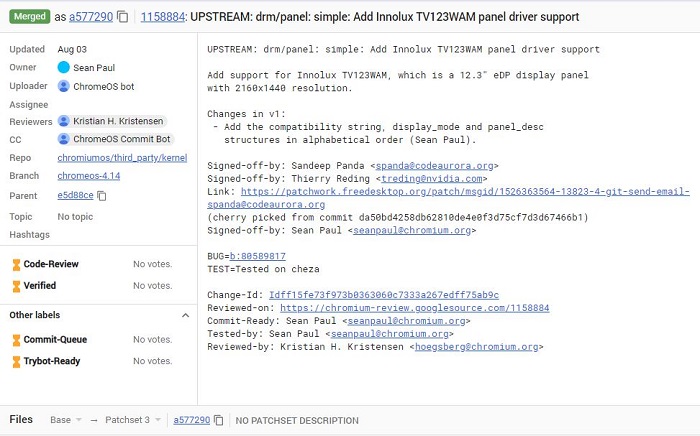Copy a577290 hash in the Files bar
This screenshot has height=436, width=700.
tap(218, 420)
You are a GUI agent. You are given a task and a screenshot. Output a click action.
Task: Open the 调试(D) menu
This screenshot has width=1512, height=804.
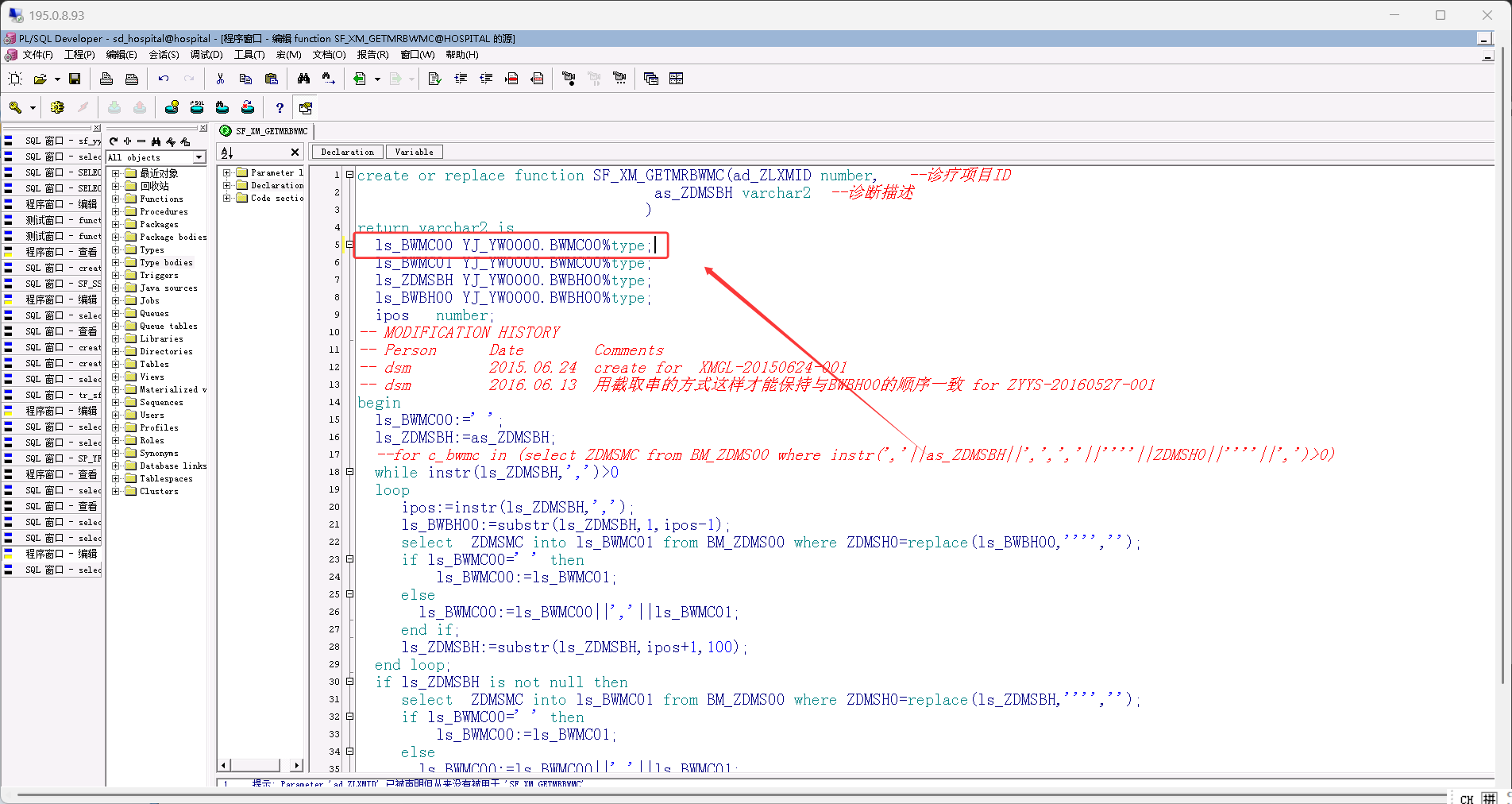pos(206,55)
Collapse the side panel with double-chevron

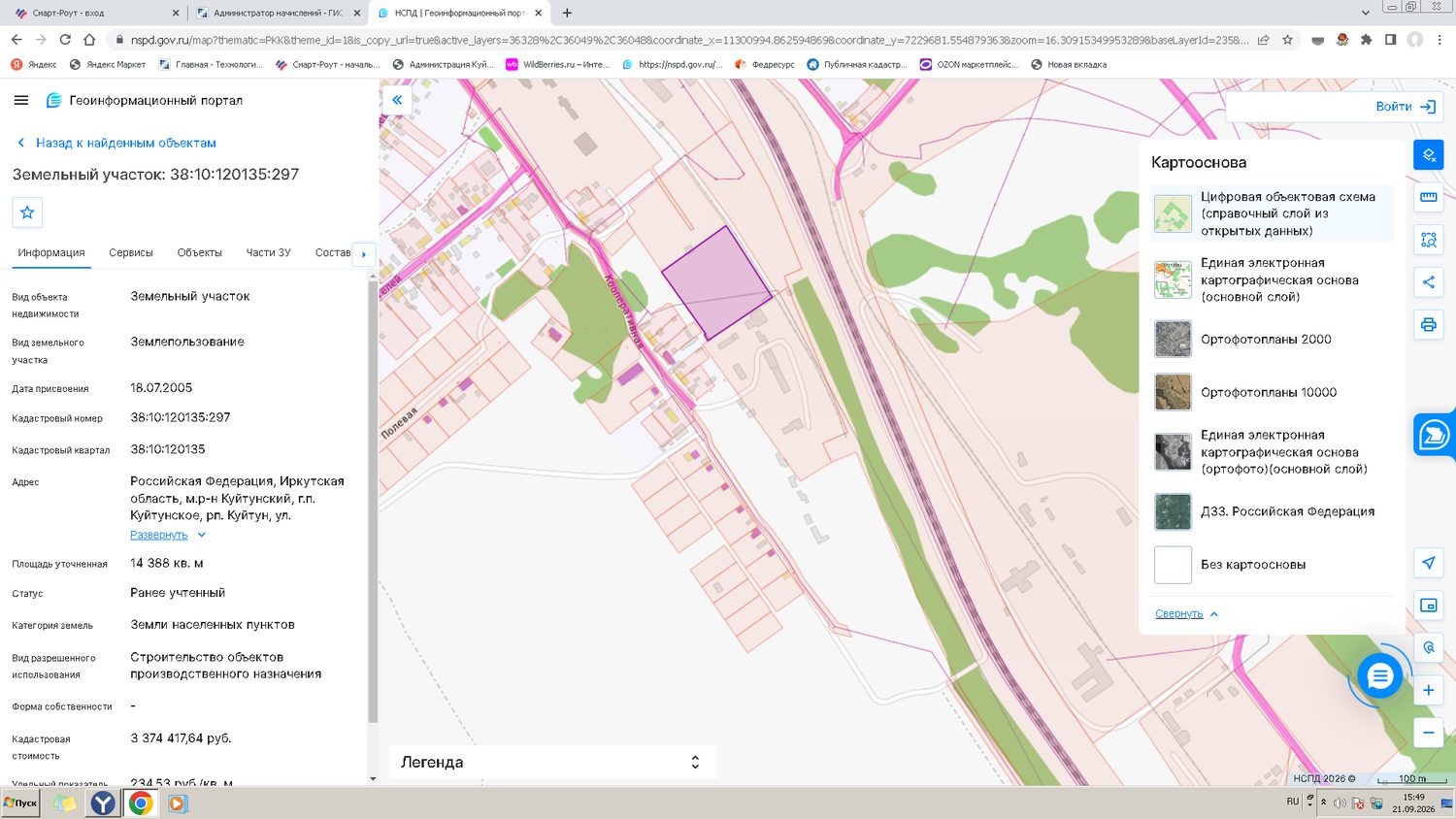click(397, 100)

**Task to complete:**
Leave out all pictures and retype precisely the lines that run from the line containing "You are a GUI" to the last line of the records.

**Solution for this problem:**
You are a GUI agent. You are given a task and a screenshot. Output a click action.
Task: Open the 调试(D) menu
This screenshot has width=1512, height=804.
pos(206,55)
Collapse the side panel with double-chevron

click(397, 100)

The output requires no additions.